愛を秘めた外交官とのお見合い婚は甘くて熱くて焦れったい
「いやあ、美味しかったですね。大将も聞いていた通りの気のいい人だし」

 正樹さんに櫛田を職場の後輩だと紹介したのもあり、手の空いたタイミングで話が弾んだ。
 今でも務めている共通の知人の、若い頃の失敗談なんかで盛り上がっていたが、正樹さんの人柄がそれを陰口のようには聞かせない。
 あくまで笑い話のひとつとして語られるから、聞いているこちらも楽しめてしまう。

 最後は『日本の未来を背負って立つんだ。がんばれよ』と励ましと共に見送られた。

「看板娘の小春さんもかわいくて。とにかく楽しかったです。また連れて行ってくださいね」

「ああ」

 あっけらかんとした口調の櫛田になんとかそう返したものの、浮かない気分になった。

 こうして人を連れてきたことで、初めて自分の独占欲に気づかされる。
 小春さんのよさは俺だけが知っていればいいのだと、自身の内に生まれた子どもじみた考えに苦笑した。

 いつから小春さんが、俺にとって特別な存在になっていたかはよくわからない。
 最初は間違いなく、お互いに手のかかる父親がいて大変だと、同士のような気分でいたはずだ。

 世話好きな彼女は、誰に対しても親切な気遣いを見せる。それが心地よくて、父の呼び出しもあまり苦にならなくなっていった。

 正樹さんの話が面白くて頻繁に通っているうちに、彼女ともそれなりに親しくなった。
 でもそれは、あくまで客と店員の域を出ていない。もしくは、働き者の妹を見つめるような気分でいた。
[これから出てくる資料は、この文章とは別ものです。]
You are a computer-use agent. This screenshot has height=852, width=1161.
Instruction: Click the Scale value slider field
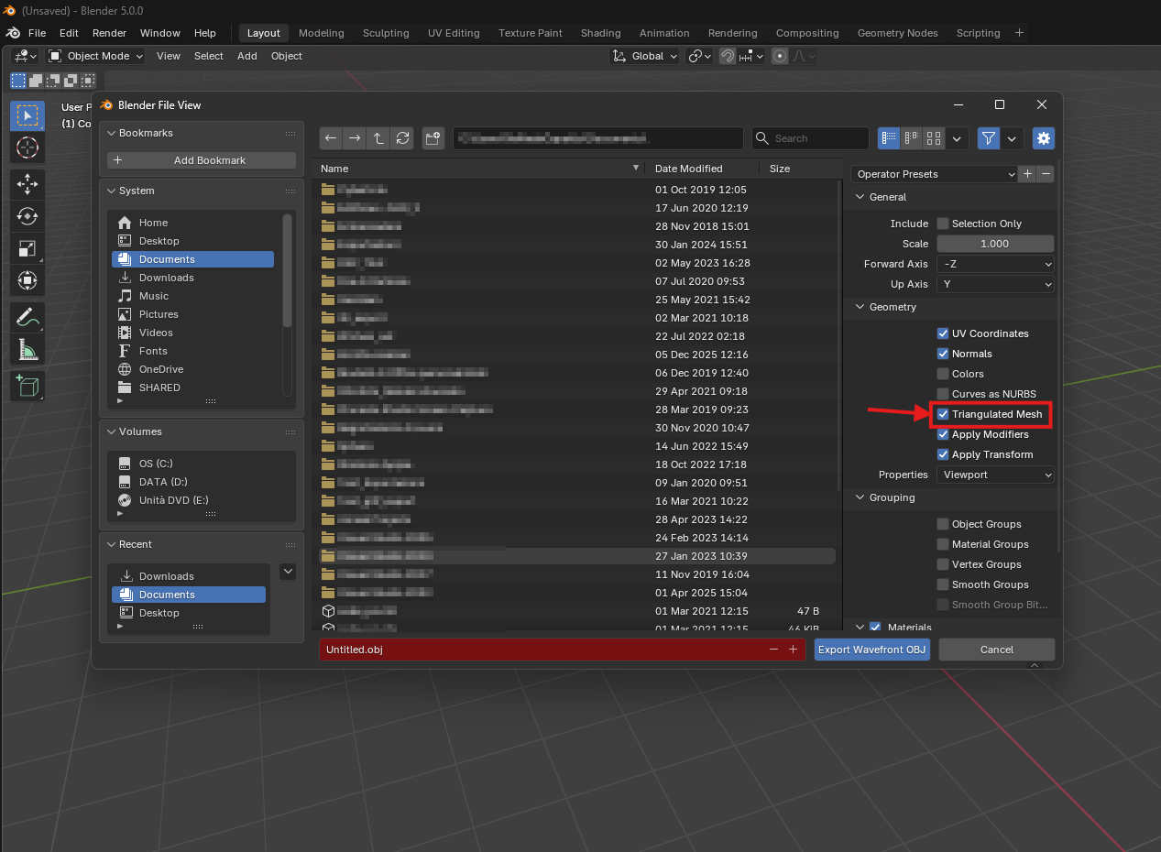995,244
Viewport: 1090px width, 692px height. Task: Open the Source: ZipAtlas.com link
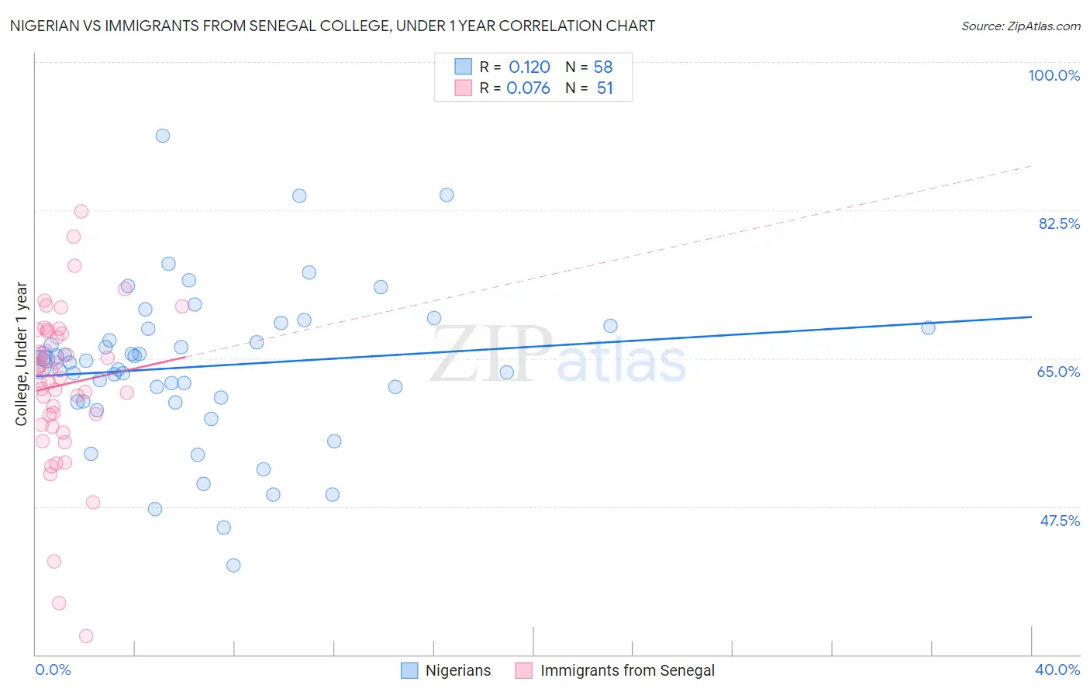1021,26
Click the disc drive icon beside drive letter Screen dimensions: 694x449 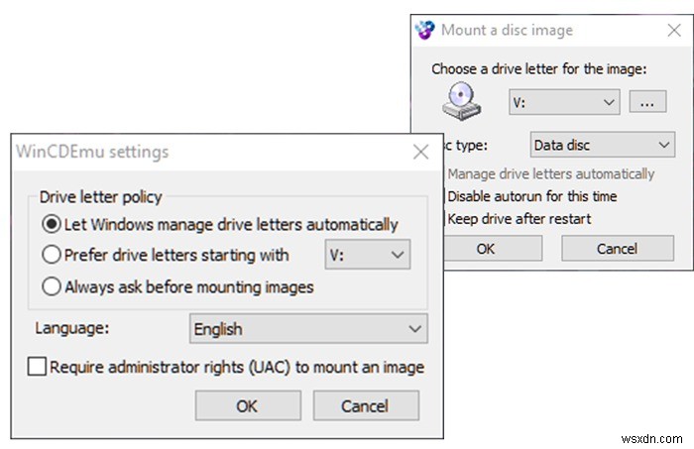[x=464, y=102]
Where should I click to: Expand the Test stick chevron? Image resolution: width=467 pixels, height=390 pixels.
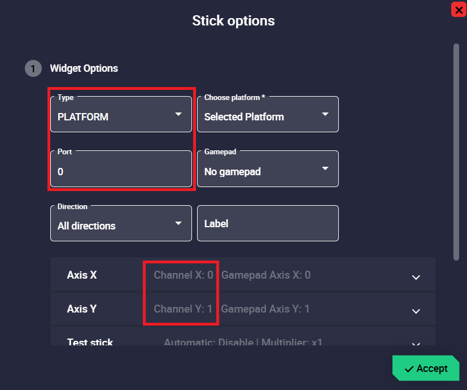point(416,344)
 自分が入省してからは、珍しく父が気を遣ったのか呼び出されなくなった。そのため店からは遠ざかっていたが、特別なにかを思いはしなかったはず。

 ただ、ふとした拍子に無性に懐かしくなる。
 とくに海外にいた頃は、紅葉亭に行きたいといと何度も考えた。

 そのとき自分が求めていたのは、果たして正樹さんのつくる料理だったのか。それとも、あの家庭的な空間だったのか。
 当時の自分にとっての一番望みは今となっては曖昧だが、紅葉亭を思い浮かべたとき、そこには必ず明るい笑顔の小春さんの姿があったと気づく。

 そうして数年ぶりに紅葉亭へ足を運び、再会した小春さんに胸が高鳴った。
 大人びたその姿に、もう妹のようだとは感じない。むしろ、素敵な女性へと成長した彼女に目を奪われていた。